What other issues are there besides money? If he doesn't know what is making him unhappy, ask him what would make him happy. You are spinning right now and I am sorry but you'll need to look to gather information at this point just to start the reconciliation.


----------



## turnera (Jan 22, 2010)

First, you don't have to agree to the divorce. You can drag it out as long as you need to, well, at least for quite a while, to give you chance to work on the marriage. 
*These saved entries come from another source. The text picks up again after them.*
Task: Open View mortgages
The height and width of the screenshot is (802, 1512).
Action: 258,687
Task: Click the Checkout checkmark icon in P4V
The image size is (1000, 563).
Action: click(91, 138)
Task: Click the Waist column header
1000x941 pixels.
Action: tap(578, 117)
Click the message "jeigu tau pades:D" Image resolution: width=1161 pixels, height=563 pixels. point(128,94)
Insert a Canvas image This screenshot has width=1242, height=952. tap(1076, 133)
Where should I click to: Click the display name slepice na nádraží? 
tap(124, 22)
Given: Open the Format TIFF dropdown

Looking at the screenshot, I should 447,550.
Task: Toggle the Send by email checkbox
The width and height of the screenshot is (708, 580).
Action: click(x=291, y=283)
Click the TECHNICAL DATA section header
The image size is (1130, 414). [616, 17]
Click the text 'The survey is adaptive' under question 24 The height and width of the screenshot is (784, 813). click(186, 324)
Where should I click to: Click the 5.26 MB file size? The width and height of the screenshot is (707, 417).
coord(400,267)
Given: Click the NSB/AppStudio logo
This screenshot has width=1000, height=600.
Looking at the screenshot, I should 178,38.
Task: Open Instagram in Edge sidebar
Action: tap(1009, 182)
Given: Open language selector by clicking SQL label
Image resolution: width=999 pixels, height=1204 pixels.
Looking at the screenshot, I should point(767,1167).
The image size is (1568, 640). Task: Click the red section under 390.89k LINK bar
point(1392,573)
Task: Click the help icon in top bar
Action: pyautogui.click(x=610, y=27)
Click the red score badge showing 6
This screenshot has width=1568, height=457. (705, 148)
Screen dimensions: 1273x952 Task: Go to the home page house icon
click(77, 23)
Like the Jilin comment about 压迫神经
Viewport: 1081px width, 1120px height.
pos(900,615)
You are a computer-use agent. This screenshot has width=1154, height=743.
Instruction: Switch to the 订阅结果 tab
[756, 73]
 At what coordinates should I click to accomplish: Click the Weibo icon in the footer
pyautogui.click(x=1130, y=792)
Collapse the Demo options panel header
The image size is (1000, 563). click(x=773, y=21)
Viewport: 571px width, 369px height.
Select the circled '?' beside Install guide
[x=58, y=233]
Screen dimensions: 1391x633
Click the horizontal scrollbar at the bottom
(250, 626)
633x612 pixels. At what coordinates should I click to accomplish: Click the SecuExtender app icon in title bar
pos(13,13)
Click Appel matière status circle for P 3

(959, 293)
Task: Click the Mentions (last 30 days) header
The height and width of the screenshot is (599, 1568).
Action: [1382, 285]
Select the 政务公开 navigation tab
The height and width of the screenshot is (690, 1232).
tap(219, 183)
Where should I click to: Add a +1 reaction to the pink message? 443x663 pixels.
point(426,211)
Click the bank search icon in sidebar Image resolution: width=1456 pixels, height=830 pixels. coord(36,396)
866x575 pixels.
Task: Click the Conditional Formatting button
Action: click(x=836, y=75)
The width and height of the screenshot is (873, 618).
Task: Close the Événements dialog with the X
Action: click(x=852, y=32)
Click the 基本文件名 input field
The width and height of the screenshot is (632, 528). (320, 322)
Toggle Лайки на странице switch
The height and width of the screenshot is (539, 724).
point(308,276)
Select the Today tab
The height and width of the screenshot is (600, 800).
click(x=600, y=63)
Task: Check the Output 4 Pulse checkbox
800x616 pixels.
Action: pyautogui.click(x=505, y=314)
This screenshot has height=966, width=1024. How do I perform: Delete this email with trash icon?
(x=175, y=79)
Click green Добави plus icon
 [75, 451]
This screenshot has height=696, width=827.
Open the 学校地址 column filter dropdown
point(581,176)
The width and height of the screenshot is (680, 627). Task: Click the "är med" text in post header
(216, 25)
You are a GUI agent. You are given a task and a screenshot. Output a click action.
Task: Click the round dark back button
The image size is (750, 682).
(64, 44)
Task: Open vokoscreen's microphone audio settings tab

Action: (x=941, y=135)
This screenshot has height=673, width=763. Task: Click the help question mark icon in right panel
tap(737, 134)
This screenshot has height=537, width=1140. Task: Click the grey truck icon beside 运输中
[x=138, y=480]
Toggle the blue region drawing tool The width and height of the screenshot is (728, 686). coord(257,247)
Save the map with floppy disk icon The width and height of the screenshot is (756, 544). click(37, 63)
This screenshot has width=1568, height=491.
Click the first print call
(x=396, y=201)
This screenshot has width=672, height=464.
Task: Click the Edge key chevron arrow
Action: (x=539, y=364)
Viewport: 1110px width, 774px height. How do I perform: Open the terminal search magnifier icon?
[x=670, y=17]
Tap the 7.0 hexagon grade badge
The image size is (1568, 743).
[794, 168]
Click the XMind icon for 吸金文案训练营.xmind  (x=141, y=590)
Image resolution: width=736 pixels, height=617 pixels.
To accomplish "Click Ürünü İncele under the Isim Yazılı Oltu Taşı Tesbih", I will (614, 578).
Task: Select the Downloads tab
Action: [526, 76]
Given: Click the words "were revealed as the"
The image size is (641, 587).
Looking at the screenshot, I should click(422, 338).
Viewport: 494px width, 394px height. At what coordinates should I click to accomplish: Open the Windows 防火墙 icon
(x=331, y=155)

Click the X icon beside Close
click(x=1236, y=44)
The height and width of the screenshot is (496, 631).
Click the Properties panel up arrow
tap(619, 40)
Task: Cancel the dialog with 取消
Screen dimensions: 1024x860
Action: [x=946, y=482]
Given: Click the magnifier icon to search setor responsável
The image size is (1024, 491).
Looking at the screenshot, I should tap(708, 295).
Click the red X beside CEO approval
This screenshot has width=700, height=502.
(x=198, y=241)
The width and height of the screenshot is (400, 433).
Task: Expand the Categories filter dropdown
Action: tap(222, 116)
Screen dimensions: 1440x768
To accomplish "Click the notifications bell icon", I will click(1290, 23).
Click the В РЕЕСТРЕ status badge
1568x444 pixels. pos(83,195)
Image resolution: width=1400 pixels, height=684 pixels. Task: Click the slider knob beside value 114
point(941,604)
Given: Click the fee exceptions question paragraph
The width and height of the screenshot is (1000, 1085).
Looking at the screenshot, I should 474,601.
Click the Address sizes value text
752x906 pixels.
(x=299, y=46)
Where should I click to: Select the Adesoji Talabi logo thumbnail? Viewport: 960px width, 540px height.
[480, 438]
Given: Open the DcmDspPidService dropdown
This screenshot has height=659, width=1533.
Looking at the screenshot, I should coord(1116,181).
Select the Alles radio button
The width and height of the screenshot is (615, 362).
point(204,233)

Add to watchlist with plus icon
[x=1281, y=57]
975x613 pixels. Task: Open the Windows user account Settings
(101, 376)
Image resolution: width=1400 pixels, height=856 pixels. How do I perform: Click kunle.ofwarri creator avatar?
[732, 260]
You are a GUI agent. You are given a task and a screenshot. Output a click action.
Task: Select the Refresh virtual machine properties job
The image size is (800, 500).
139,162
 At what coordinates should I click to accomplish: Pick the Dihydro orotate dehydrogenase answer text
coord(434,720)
I would really recommend you putting a keylogger on his computer to see who he's talking to, and checking his phone/text records to see who he's calling, before you do anything else. Odds are good that, with all your issues, and with him working a different shift, he's found someone else. If so, you can stop that affair, and THEN work on the marriage.


----------



## wjump (Feb 4, 2010)

Well, I don't want to force him to be in the marriage if he truly does not want to. I want him to be happy. He is a great man and deserves to be happy. I don't think he has actually cheated on me yet, but I do know he has confided in a female about our relationship issues which is too much if you ask me. He has called and spoke with her and also text messaged. From my phone records the calling and texting only went on for one day. But I do know they've spoke on Facebook before that. I don't think I could give him another chance if he had an affair. There would be trust issues and I wouldn't want to be paranoid all the time. I told him he needed to give it a chance and his response was "I've given it lots of chances..I'm tired of trying to fix things all the time" and we have had issues that we had to fix before, but we worked on them between us....I want to do counseling and get back into church....He says that's a waste of time and he just doesn't want to give me any false hope that these things will work. If there's even a 1% chance they'll work...I want to try. I have made alot of mistakes in the marriage. About 6 months after we got married...I became close friends with a male coworker. Nothing physical ever happened...It was more of a emotional relationship...It was wrong and I know that...But he keeps bringing that up...I also do not like to have sex...So most of the time...He has to beg...Which I also know if wrong. He shouldn't have to do that...I feel desperate...and I know I look desperate to him but I can't help it...I can't just smile and say "okay, lets end it and tear apart our family".


----------



## ocean2breeze (Feb 5, 2010)

Well I'm not much one to talk considering I'v been in a similar situation and totally screwed it up. 'm talking close to staking him with my love. If a guy wants to go- he wants to go- especially with him saying things like its getting old and he doesn't want to give you false hope. And if he is relatively young and healthy he has needs that -even if you would now be willing to do- would just not do it for him anymore what with the history of having to beg- even if he wouldn't have to do that anymore. Guys get to a point sometimes were they just don't want to try anymore- they wanna move on to something else. It's like if you get frustrated with a certain job, one day you just can't bring yourself to go in anymore- It could have been the best job ever but if was to difficult for you for whatever reason you just can't bring yourself to even try anymore. Time to try something different. Odds are he is already window shopping. The only thing you really can do is try to change things up a bit- maybe go on a trip with him to have a good time and see if you can liven things up a bit. It don't have to be sex, just a good fun vacation trip for the two of you with no kids. If that doesn't bring him back to you I'd say its best to let him move on. Forcing someone to stay unhappily married is not a good idea no matter how much you love them.


----------



## sfguy (Jan 13, 2010)

wjump said:


> What can I do to convince him that our marriage is worth trying to save?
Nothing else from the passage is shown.